[Items from a dataset]
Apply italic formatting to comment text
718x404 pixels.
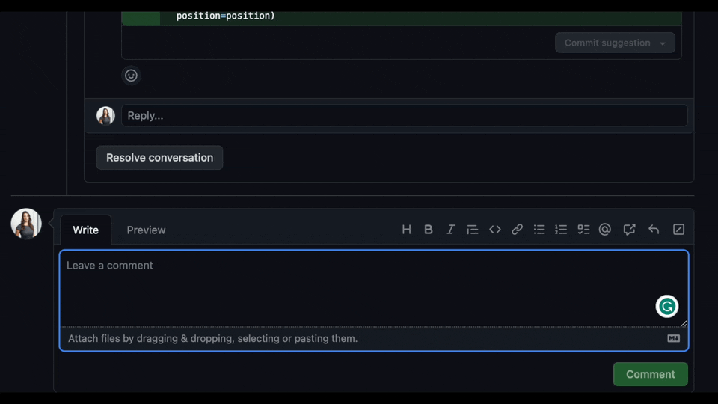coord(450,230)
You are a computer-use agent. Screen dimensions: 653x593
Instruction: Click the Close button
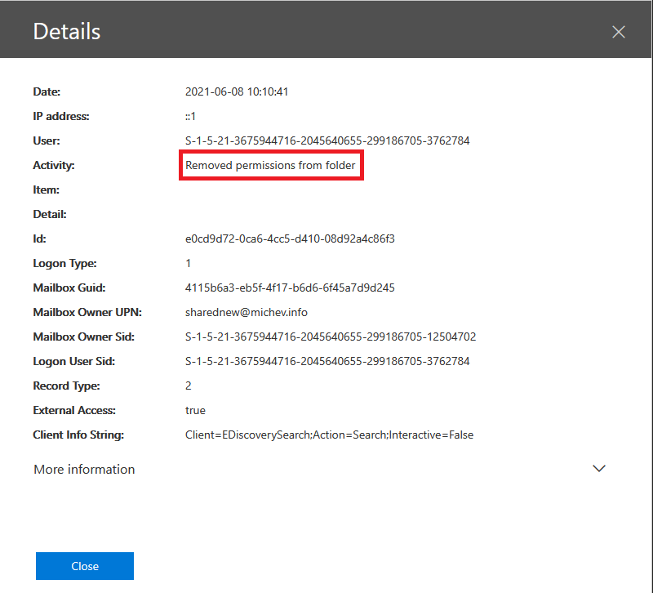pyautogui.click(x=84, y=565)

Problem description. Beginning with the line that contains "You are a computer-use", repeat every remaining line of the data exactly, the last line included, and omit pictures.

Reply.
You are a computer-use agent. Screen dimensions: 653x593
Instruction: Click the Close button
pyautogui.click(x=84, y=565)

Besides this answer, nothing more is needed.